Voilà un livre dont l'intrigue est très bien construite, le suspens se met en place peu à peu, des indices apparaissent, des fausses pistes également. Le lecteur suit l'histoire à travers plusieurs voix celle du narrateur, celle de Sarah et celle d'Aidan Brewster. Et j'avoue avoir été surprise par le dénouement du livre, que je n'avais pas vu venir.
A travers cette histoire, l'auteur aborde les sujets des enfants maltraités et du fichage des délinquants sexuels. J'ai passé un très bon moment avec ce livre dont l'histoire m'a captivée.

Merci à Livraddict et aux éditions Albin Michel pour m'avoir permis de découvrir ce livre et cette auteure.

Extrait : (début du livre)
JE ME SUIS TOUJOURS DEMANDÉ ce que ressentaient les gens pendant les toutes dernières heures de leur existence. Savent-ils qu’un drame est sur le point de se produire ? Pressentent-ils la tragédie imminente, étreignent-ils leurs proches ? Ou bien est-ce que ce sont juste des choses qui arrivent ? La mère de famille qui couche ses quatre enfants en s’inquiétant des covoiturages du matin, du linge dont elle ne s’est pas encore occupée et du bruit bizarre que fait à nouveau la chaudière, quand elle entend soudain un craquement sinistre au bout du couloir. Ou l’adolescente qui rêve de son shopping du samedi avec sa Meilleure Amie pour la Vie et qui découvre en ouvrant les yeux qu’elle n’est plus seule dans sa chambre. Ou le père qui se réveille en sursaut et se demande Mais qu’est-ce que ? juste avant de recevoir un coup de marteau entre les deux yeux.

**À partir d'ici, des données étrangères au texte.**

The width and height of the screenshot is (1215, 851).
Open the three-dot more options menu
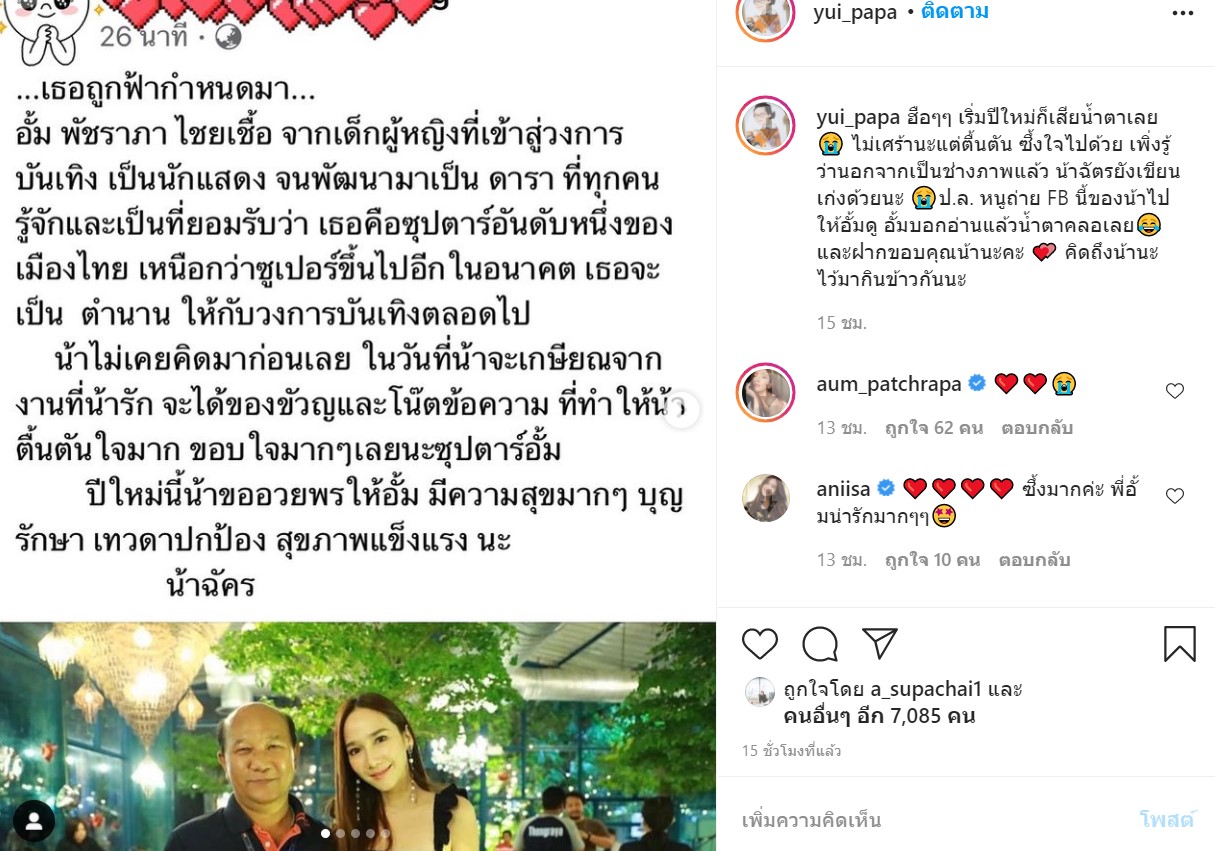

Pendant les six dernières heures du monde tel que je le connais, je donne son dîner à Ree. Des macaronis au fromage de chez Kraft avec des morceaux de saucisse de dinde. Je coupe une pomme en tranches. Ree mange la chair blanche croquante et laisse des demi sourires de pelure rouge. Toutes les vitamines sont dans la peau, lui dis-je. Elle lève les yeux au ciel – elle a quatre ans, mais là on dirait quatorze. C’est déjà la bagarre pour les vêtements : elle aime les jupes courtes, son père et moi préférons les robes longues ; elle veut un bikini, nous tenons à ce qu’elle porte un maillot de bain
une pièce. J’imagine que c’est l’affaire de quelques semaines avant qu’elle ne demande les clés de la voiture.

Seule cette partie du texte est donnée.